Mais si nous ne deuons pas condamner les parties sans les oüyr,
voicy les raisons qu’il allegue pour montrer que la Paix ne se peut
pas faire en façon quelconque. Premierement, parce que les Arrests
de nostre Illustre Senat doiuent estre sacrez & inuiolables, que la legereté
& l’inconstance sont blasmables en qui que ce soit, & principalement
en vne si Auguste Compagnie. Qu’il n’y a nulle apparence
de casser les Decrets qu’elle a donnez contre le Cardinal ; que ce
luy seroit vne honte de receuoir celuy qu’elle venoit de declarer
ennemy du public, & dont elle auoit loüé & recompensé les ennemis,
qu’il est pernicieux à l’Estat, perturbateur du repos public, ennemy
du Roy & du Royaume, & qu’elle a confisqué ses biens comme
ceux d’vne personne criminelle.

Il me semble, sans perdre le respect que nous deuons à vne personne
si éclairée, qu’il y a de la fausseté en sa premiere raison. Car
quelle apparence y a-t’il qu’vn homme comme luy puisse estre ennemy
d’vn Roy & d’vn Royaume, dont il reçoit tous les iours des
bien-faits incroyables. La Nature des graces n’attirera iamais la
haine de qui que ce fust, sur celuy qui nous les dispense, fussions
nous mesmes plus méconnoissans qu’vn Tygre. L’exemple d’Androde
de Dace, & de plusieurs autres, dont ie me pourrois seruir, me
fourniroient d’assez suffisantes preuues de mon dire, si cela n’estoit
trop long pour vne si petite piece que la mienne.

☆ ☆ ☆ ☆ ☆

Problèmes à résoudre ▸
• A. Dans l'extrait sur la paix avec le Cardinal, quelle est la première raison alléguée pour montrer que la paix ne peut se faire ?
• B. Poursuivez l'extrait sur la paix avec le Cardinal à partir de sa dernière phrase.

Données fournies ▸
☆ ☆ ☆ ☆ ☆

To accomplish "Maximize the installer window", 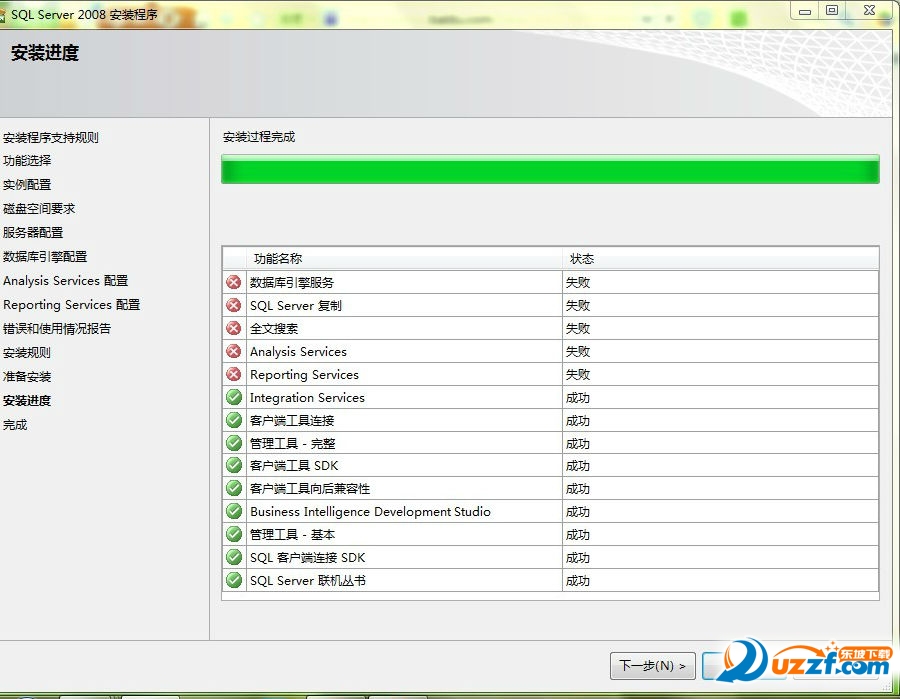I will pos(832,10).
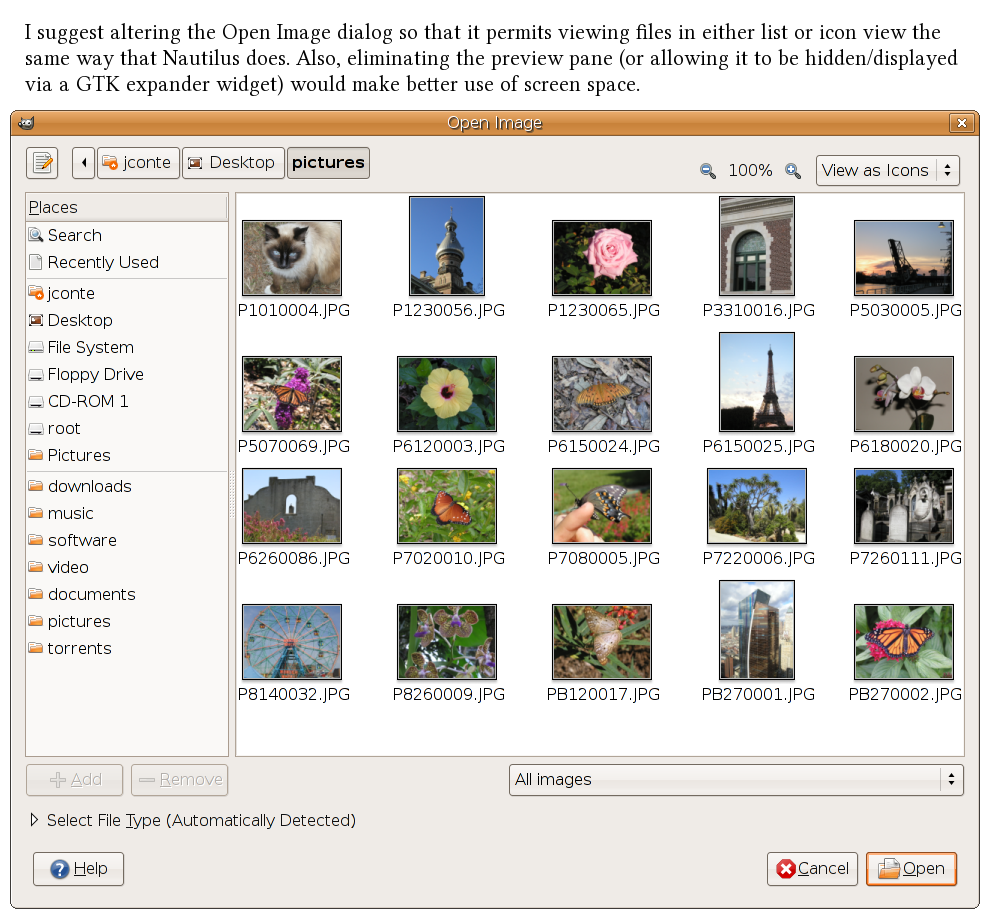Screen dimensions: 990x919
Task: Zoom out with the minus magnifier icon
Action: point(708,171)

☆ ☆ ☆ ☆ ☆

Résultats ▸
• A. Les arrêts de l'Illustre Sénat doivent être sacrés et inviolables.

• B.
Outre cela ie trouue le reste de sa proposition assez mal concertée,
pour vn esprit si clair-voyant, & si fort entendu en toute sorte d’affaires.
Ce que le Roy & le Parlement font en faueur d’vn particulier,
ne le peuuent-ils pas faire en faueur d’vn premier Ministre d’Estat,
& d’vn Prince de l’Eglise, quelque criminel qu’il puisse estre ?
On interine bien souuent des graces pour des gens moins cheris des
Souuerains, & moins considerables à leurs personnes. Il n’est rien
qui fasse tant éclater la puissance des Grands, que la Clemence & la
Misericorde : Ce sont les deux attributs dont Dieu se glorifie le
plus, & dont l’excellence de leur immensité se sert incessamment
pour se manifester beaucoup mieux parmy ses creatures.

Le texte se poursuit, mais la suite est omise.